Untreated hearing loss has profound consequences for a child's development and can lead to delayed intellectual, social, speech, language, and academic development. The CDC estimates that 15% of children ages 6 to 19 have a hearing loss of at least 16 decibels in one or both ears while around .1% have severe hearing loss. Even unilateral hearing loss has a significant effect on school performance with studies showing that anywhere from 25 to 35% of children with hearing loss in only one ear are at risk of failing at least one grade level. Early and ongoing attention to language development and literacy skill development is essential for age-appropriate language outcomes, and for the effects of hearing loss on skill development and socialization to be prevented, it first is necessary to identify children with hearing loss.

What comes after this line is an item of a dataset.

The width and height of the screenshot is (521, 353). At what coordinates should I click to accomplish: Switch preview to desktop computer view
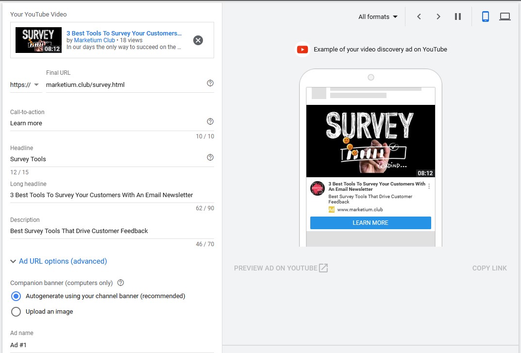click(505, 17)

School-based hearing screenings are one of the most important tools used to identify students with hearing loss who may not have been identified at birth, lost to follow-up, or who may have only recently developed hearing loss. Failing a school-based hearing screening requires further audiological and/or medical evaluation for an appropriate diagnosis and treatment plan, but understanding the most common types of hearing loss is integral to supporting all students.

Conductive Impairments

Conductive hearing loss occurs when something blocks sound waves from reaching the inner ear. The most common type of hearing loss in children, it’s often the result of an injury to the outer ear, eardrum, or damage to the middle ear, but can also be caused by wax buildup, foreign bodies, fluid buildup, or ear infections. Treatment for conductive hearing loss, depending on the cause, includes medication, surgery, or, in some cases, hearing aids.

Sensorineural Hearing Impairment

Sensorineural hearing loss is a type of impairment that results from pathology in the inner ear or along the nerve pathway from the inner ear to the brain stem. ​​It can be hereditary, part of a genetic syndrome, or caused by certain infections or medications that impair the inner ear or nerves. Sensorineural hearing loss is most typically treated with hearing aids or hearing implants.

Mixed Hearing Impairment

When an individual has a combination of both sensorineural and conductive impairments, it is referred to as mixed hearing loss. A common example is fluid in the middle ear on top of an underlying issue resulting in damage to the inner ear. Treating mixed hearing loss therefore requires a combination of different approaches: pharmacological, surgical, and assistive. 

Learning barriers associated with any type or severity of hearing loss have variable effects on students but the research is clear that early identification, treatment, and appropriate school support provide the best opportunity for every student to develop academically, emotionally, and socially.